Short problem
Substitute "labeled item" for "named target" everywhere in the rows below, and reproduce them with everything else left as it is.

Saved data entries

▬▬▬▬▬▬

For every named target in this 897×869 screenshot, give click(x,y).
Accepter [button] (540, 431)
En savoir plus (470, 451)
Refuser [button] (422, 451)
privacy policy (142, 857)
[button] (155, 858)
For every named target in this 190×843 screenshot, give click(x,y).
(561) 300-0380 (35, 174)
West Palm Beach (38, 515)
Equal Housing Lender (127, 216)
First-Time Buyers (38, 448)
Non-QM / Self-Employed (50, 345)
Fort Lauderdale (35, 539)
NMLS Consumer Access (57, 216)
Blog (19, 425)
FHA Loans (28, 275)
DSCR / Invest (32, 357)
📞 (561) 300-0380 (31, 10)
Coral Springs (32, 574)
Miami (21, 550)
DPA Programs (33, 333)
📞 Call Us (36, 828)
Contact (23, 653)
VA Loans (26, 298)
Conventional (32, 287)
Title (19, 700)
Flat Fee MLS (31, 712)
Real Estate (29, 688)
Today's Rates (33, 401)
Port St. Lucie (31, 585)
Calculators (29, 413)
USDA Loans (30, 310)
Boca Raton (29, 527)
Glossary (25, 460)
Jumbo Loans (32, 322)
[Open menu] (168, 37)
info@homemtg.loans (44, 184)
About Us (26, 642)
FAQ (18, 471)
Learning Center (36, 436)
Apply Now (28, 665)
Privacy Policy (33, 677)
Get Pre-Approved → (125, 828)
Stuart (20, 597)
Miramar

▬▬▬▬▬▬

Worked solution
For every labeled item in this 897×869 screenshot, give click(x,y).
Accepter [button] (540, 431)
En savoir plus (470, 451)
Refuser [button] (422, 451)
privacy policy (142, 857)
[button] (155, 858)
For every labeled item in this 190×843 screenshot, give click(x,y).
(561) 300-0380 (35, 174)
West Palm Beach (38, 515)
Equal Housing Lender (127, 216)
First-Time Buyers (38, 448)
Non-QM / Self-Employed (50, 345)
Fort Lauderdale (35, 539)
NMLS Consumer Access (57, 216)
Blog (19, 425)
FHA Loans (28, 275)
DSCR / Invest (32, 357)
📞 (561) 300-0380 (31, 10)
Coral Springs (32, 574)
Miami (21, 550)
DPA Programs (33, 333)
📞 Call Us (36, 828)
Contact (23, 653)
VA Loans (26, 298)
Conventional (32, 287)
Title (19, 700)
Flat Fee MLS (31, 712)
Real Estate (29, 688)
Today's Rates (33, 401)
Port St. Lucie (31, 585)
Calculators (29, 413)
USDA Loans (30, 310)
Boca Raton (29, 527)
Glossary (25, 460)
Jumbo Loans (32, 322)
[Open menu] (168, 37)
info@homemtg.loans (44, 184)
About Us (26, 642)
FAQ (18, 471)
Learning Center (36, 436)
Apply Now (28, 665)
Privacy Policy (33, 677)
Get Pre-Approved → (125, 828)
Stuart (20, 597)
Miramar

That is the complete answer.